··· AVAILABLE DATA ···

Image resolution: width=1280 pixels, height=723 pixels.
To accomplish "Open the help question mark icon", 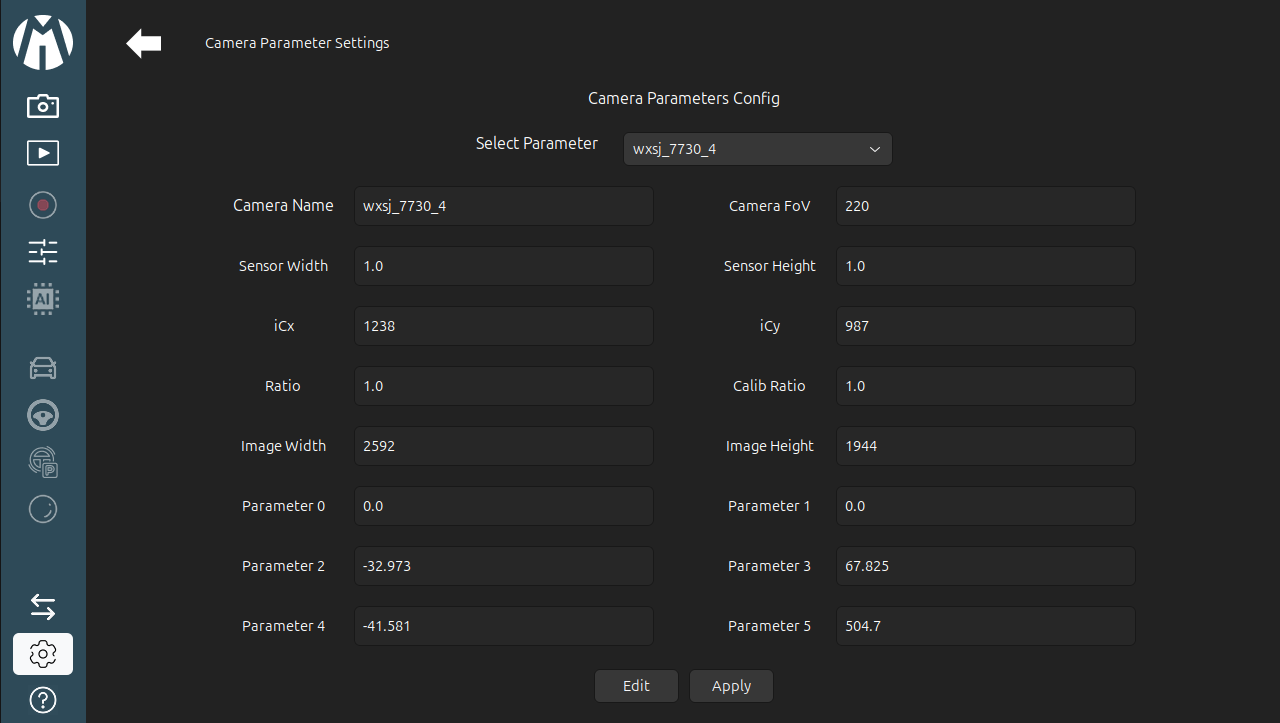I will tap(43, 700).
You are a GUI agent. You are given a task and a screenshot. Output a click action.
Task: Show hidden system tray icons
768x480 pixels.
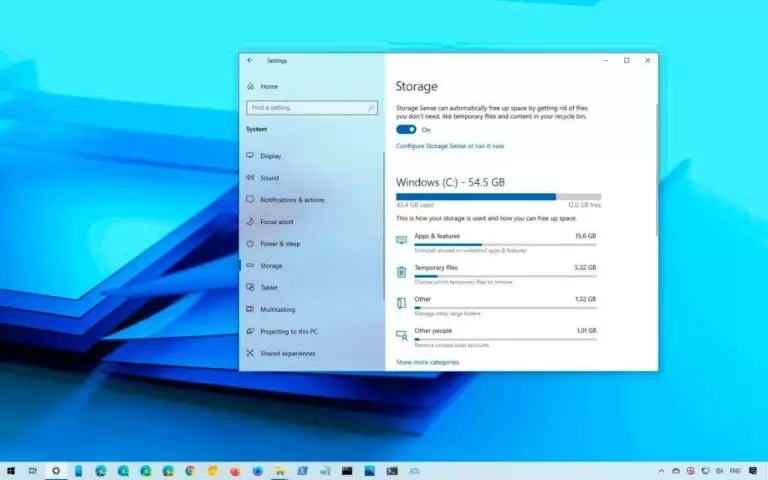(x=661, y=471)
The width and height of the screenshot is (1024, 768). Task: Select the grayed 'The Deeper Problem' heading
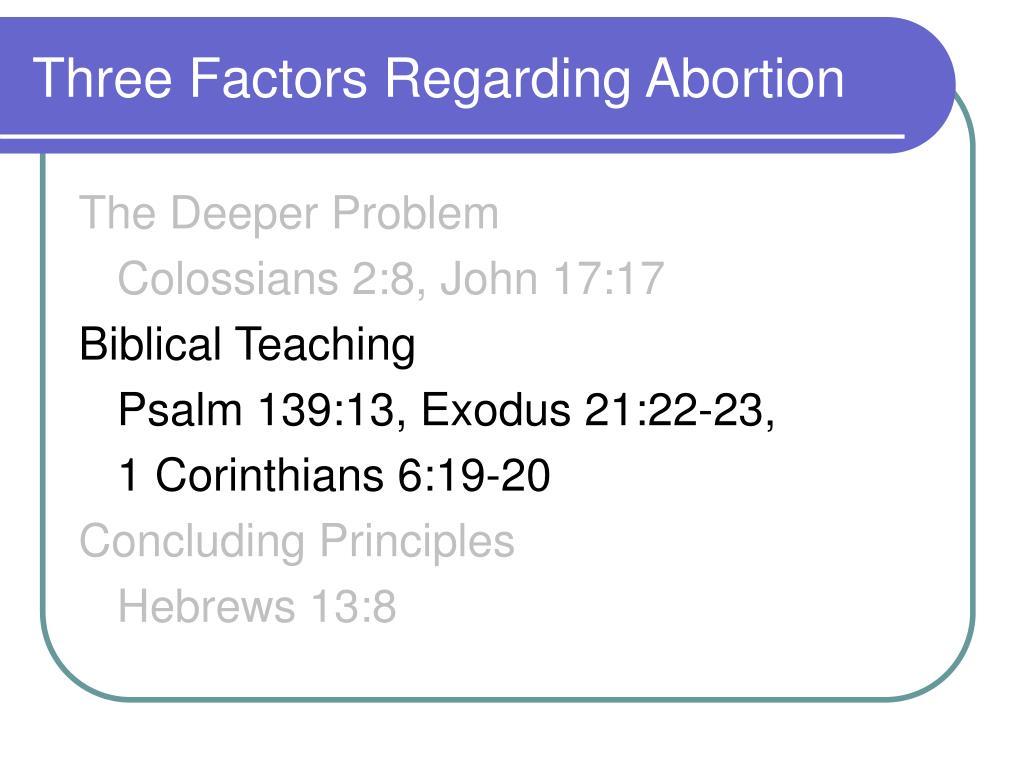(x=289, y=214)
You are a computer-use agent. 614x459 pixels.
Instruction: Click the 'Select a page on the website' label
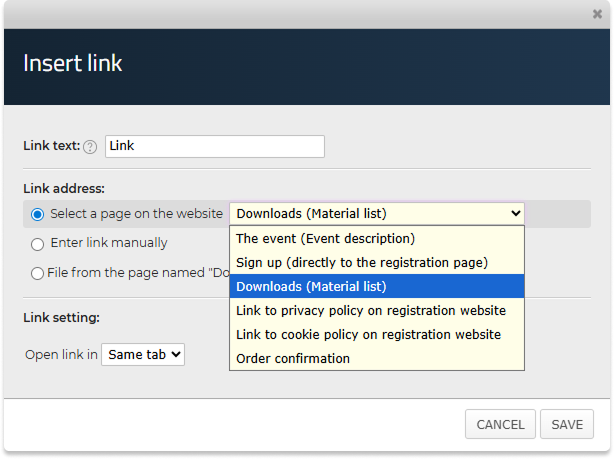136,214
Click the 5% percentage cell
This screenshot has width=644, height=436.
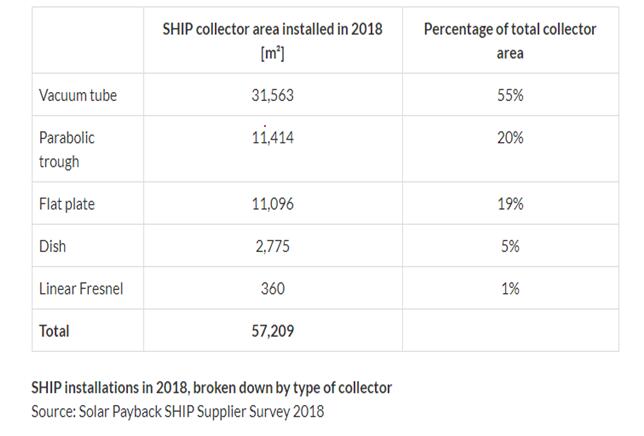pyautogui.click(x=510, y=246)
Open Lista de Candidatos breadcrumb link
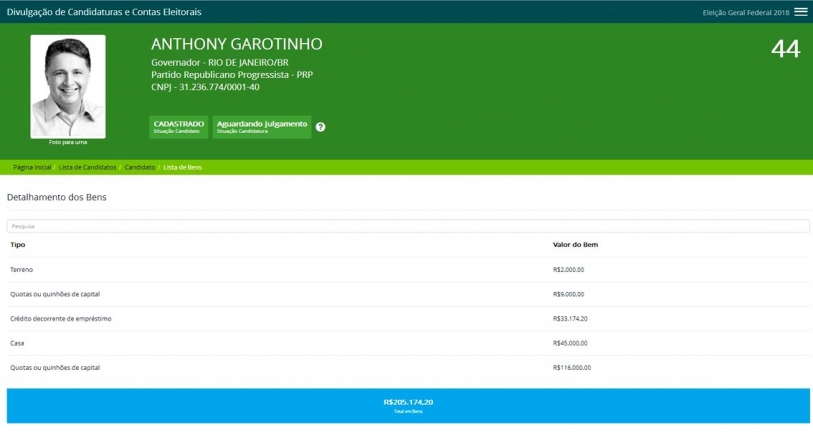This screenshot has height=435, width=813. click(x=88, y=167)
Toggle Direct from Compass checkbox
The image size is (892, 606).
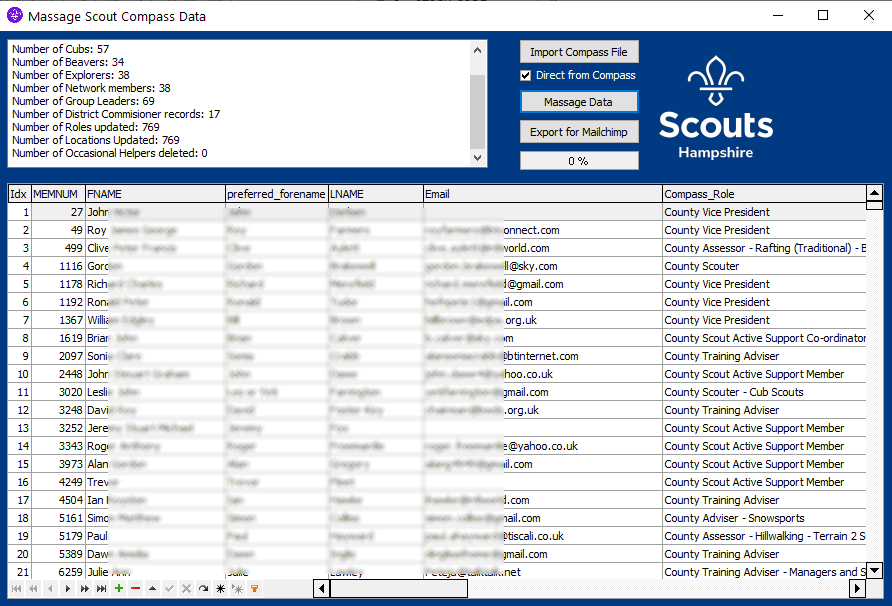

···

YOUR TASK
Write out exactly, and only, the lines from the line holding "Open Lista de Candidatos breadcrumb link" through the end of the data, inclusive, without any pictures.

ANSWER AREA
Open Lista de Candidatos breadcrumb link
This screenshot has height=435, width=813. click(x=88, y=167)
Toggle Direct from Compass checkbox
The image size is (892, 606).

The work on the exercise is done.